Cameron Spencer/Getty Images

SurfStitch shares were almost cut in half after the online retailer posted a full year loss of $155.35 million.

A short time ago, the shares were down 47% to $0.12.

Revenue was up 143% to $237.95 million, mainly from acquisitions, but gross margins fell to 40% from 46%.

But the company booked a non‐cash impairment of goodwill and aged inventory of $99.3 million.

“The results are clearly very disappointing,” says aid CEO Mike Sonand.

“SurfStitch Group is fundamentally a great business, but the company has been through a period of rapid expansion, which has involved significant management time in effecting the relevant acquisitions and two major capital raisings.

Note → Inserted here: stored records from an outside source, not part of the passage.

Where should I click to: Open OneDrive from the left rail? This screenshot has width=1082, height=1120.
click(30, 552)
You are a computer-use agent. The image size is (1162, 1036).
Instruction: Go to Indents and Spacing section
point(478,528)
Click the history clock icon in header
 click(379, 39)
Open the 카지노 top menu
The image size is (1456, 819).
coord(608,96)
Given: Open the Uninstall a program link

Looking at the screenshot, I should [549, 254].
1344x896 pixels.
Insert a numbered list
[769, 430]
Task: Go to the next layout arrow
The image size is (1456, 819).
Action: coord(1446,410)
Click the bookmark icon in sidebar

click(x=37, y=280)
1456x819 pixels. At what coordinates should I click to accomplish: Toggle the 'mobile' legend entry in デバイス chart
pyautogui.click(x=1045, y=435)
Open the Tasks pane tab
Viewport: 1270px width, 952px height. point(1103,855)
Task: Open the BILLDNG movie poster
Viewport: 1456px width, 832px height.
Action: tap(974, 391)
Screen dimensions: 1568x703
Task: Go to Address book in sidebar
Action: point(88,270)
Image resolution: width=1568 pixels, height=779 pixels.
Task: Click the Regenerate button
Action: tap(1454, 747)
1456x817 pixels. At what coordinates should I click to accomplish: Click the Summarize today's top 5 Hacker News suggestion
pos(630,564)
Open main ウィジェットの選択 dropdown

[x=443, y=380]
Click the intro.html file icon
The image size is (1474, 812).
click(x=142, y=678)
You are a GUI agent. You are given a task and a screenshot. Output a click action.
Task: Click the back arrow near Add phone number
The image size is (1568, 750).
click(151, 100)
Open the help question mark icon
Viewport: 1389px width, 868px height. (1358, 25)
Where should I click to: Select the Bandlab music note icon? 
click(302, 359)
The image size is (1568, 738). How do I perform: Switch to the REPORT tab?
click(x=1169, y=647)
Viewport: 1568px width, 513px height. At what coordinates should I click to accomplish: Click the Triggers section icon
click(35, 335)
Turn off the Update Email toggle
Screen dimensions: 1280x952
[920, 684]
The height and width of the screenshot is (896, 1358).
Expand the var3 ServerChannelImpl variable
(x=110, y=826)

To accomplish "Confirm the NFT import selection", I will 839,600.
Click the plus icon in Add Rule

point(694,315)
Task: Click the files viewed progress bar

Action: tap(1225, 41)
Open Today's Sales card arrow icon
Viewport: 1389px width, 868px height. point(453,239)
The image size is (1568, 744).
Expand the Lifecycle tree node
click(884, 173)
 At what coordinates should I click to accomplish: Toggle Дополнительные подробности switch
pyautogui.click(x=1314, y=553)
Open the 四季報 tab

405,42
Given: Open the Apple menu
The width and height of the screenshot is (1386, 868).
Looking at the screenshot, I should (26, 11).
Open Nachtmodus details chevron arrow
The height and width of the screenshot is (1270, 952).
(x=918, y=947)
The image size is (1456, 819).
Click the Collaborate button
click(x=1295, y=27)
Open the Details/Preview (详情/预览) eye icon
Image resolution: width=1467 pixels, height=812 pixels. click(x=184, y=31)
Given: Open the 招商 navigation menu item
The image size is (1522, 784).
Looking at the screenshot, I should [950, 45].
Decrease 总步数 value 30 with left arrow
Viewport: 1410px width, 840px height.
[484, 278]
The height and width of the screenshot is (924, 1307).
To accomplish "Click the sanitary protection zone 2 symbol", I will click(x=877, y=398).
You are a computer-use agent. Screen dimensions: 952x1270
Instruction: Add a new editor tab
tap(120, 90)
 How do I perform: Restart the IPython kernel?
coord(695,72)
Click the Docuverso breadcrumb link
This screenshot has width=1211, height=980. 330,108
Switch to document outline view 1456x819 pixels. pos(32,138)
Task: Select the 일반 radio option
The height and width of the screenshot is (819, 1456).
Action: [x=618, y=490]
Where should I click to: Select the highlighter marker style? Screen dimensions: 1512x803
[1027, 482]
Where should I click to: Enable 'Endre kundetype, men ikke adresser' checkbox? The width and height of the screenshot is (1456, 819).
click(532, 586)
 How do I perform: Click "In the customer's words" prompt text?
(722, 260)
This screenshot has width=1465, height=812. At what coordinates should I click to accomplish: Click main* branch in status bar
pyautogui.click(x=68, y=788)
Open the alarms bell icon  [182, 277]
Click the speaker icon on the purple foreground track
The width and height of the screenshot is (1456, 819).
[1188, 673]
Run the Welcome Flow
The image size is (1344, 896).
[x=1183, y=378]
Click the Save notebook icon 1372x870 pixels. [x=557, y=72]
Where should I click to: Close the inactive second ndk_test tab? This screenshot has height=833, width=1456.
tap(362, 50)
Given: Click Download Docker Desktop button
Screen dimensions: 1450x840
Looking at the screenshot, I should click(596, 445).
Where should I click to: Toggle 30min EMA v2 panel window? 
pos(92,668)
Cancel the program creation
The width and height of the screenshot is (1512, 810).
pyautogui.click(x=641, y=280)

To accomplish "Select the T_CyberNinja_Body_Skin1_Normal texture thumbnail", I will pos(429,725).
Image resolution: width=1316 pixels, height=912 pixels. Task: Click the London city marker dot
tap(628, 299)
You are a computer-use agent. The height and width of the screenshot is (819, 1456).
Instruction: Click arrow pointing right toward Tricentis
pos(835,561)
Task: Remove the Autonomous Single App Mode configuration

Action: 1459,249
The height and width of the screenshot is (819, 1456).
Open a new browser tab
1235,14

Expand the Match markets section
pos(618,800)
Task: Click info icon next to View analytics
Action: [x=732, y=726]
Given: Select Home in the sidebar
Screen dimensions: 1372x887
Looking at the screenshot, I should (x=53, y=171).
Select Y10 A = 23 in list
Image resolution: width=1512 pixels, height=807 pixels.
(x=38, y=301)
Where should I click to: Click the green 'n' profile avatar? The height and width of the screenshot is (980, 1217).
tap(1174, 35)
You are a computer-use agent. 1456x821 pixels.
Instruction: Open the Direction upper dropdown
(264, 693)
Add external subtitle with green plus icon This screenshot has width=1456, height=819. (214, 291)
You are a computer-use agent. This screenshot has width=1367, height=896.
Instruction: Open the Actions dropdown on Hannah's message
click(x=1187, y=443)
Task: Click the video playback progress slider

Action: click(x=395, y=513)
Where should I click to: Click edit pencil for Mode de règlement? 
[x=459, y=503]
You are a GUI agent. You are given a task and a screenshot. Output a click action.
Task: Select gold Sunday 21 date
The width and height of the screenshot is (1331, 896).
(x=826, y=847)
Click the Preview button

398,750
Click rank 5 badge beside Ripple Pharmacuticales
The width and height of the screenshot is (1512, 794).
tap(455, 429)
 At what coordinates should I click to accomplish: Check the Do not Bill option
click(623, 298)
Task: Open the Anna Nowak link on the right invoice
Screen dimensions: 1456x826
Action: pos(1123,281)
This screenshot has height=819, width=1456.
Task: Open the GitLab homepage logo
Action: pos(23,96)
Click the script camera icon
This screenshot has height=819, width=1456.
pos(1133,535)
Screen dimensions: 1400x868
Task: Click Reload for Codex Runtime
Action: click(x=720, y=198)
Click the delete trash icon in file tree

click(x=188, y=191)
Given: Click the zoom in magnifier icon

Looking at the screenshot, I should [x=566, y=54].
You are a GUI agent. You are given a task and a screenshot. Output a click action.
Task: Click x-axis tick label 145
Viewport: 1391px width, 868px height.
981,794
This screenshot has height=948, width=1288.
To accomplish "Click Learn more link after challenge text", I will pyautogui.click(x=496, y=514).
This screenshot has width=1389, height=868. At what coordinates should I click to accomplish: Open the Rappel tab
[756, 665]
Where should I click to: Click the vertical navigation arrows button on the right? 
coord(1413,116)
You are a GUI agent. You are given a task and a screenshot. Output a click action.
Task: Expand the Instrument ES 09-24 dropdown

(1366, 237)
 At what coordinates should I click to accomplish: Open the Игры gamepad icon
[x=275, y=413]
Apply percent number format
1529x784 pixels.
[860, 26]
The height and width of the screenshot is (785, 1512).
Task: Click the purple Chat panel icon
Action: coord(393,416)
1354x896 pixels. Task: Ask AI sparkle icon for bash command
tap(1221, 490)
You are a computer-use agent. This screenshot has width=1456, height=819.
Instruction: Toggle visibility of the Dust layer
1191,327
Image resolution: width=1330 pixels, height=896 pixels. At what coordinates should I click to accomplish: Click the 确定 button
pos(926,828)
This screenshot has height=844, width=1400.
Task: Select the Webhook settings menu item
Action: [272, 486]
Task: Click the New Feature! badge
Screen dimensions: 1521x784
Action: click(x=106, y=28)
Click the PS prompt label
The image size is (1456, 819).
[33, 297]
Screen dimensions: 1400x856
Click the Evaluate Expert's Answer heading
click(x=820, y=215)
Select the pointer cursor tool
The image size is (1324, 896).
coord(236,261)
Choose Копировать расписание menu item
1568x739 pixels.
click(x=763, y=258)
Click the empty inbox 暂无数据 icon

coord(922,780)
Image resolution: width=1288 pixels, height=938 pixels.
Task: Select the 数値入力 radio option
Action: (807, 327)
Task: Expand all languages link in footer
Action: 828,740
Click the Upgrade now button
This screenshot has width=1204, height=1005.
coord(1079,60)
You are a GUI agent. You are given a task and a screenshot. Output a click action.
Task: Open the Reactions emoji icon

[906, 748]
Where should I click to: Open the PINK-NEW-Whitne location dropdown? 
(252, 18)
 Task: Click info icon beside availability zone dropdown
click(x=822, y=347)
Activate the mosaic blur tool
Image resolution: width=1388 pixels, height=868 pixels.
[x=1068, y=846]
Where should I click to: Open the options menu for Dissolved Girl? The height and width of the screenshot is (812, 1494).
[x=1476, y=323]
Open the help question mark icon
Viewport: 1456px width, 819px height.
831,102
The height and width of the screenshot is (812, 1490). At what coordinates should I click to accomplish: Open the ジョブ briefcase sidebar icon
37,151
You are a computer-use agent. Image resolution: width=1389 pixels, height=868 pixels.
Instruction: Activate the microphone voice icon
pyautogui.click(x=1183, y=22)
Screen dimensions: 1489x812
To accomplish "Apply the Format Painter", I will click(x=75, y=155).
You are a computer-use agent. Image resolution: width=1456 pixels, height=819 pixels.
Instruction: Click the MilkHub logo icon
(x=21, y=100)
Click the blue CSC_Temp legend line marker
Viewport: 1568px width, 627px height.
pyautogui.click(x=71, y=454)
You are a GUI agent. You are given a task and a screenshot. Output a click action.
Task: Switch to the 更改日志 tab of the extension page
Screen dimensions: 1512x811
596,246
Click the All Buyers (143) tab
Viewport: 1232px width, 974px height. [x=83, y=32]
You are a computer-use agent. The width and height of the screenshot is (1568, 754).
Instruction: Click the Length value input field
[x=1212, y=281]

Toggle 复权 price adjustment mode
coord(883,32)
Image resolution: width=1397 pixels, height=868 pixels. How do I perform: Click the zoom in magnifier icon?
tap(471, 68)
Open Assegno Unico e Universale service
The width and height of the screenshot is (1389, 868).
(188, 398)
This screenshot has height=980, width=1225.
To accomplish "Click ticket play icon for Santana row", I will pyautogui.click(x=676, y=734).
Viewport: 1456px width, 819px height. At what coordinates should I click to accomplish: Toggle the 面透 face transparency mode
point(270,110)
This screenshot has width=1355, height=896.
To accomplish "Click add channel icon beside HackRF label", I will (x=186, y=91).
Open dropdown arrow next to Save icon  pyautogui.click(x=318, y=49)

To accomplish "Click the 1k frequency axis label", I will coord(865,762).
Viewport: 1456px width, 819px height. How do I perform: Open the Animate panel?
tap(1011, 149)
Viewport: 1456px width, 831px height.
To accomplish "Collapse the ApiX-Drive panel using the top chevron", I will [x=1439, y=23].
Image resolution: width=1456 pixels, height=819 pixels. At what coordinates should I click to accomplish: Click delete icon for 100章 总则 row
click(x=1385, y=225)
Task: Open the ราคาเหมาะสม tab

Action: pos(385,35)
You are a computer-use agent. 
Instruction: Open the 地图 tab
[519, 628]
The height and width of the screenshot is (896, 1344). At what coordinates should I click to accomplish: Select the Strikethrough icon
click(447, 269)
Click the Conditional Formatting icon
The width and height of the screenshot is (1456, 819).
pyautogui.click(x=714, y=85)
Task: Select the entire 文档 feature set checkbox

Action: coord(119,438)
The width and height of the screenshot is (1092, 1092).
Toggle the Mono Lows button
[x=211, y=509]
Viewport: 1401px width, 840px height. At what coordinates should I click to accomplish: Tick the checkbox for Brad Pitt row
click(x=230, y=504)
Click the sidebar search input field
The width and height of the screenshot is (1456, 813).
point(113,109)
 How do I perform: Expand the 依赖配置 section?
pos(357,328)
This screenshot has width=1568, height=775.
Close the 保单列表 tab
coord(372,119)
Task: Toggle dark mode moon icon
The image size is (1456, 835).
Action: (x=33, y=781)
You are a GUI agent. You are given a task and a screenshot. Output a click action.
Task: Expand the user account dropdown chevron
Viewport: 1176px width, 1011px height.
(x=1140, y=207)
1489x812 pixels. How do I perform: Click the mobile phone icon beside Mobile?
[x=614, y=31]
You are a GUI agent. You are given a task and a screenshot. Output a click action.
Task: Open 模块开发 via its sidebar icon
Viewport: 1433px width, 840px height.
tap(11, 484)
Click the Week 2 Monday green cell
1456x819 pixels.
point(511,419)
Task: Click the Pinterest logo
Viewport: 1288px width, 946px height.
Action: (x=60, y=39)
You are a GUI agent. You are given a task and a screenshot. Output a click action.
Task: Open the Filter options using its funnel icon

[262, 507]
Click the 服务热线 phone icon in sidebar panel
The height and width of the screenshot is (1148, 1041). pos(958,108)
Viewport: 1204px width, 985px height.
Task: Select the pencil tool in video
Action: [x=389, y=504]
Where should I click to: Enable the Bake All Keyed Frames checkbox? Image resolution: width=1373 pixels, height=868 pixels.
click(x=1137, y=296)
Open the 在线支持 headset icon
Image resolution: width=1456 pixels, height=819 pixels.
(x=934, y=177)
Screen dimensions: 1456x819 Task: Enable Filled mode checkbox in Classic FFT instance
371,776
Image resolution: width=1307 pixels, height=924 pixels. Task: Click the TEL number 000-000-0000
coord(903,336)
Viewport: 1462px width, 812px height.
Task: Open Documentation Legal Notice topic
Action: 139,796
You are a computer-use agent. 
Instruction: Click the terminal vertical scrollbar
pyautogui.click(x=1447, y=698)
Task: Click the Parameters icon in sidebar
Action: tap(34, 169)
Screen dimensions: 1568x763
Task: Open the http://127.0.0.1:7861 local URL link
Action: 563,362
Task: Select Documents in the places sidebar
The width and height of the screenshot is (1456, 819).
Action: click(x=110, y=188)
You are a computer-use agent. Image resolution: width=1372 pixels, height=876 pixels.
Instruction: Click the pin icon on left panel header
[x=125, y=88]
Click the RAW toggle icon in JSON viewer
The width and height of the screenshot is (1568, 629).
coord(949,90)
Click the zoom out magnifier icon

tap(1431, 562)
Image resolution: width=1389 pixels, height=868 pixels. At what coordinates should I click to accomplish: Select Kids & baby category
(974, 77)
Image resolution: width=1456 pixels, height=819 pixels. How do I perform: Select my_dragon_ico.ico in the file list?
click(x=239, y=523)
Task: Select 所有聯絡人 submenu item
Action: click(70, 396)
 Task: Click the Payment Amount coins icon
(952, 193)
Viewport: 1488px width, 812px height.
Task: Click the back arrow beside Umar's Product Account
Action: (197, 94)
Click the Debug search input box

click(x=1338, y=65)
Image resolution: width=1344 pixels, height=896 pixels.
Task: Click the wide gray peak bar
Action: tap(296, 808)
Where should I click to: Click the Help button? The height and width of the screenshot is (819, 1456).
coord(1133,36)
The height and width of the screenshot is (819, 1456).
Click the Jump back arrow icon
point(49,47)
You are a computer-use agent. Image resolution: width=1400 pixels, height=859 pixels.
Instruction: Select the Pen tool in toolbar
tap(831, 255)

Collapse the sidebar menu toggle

“A focus on increasing market share, combined with difficult trading conditions (particularly in North America) had a major impact on retailing margins and overall results.

“The accelerated roll‐out of the eCommerce platform, planned global re‐branding and other initiatives had an impact on expenses and cash flow.”

The company is forecasting single digit sales growth for 2017.

Surfstitch’s management was restructured after the surprise departure of CEO and co-founder Justin Cameron in March. The company then said it understood Cameron was pursuing a potential acquisition of the business in conjunction with private equity. There has been no news since.

The company says the integration of companies acquired over the last year has been slower than anticipated and the benefits lower than expected.

In May last year, the retailer bought a surf weather site, Magicseaweed, and a global online news magazine, Stab Magazine, for $13.8 million cash and 4.8 million shares.

In November, SurfStitch bought action and extreme sport video producer Garage Entertainment, a local Sydney company, for $15 million in cash and shares.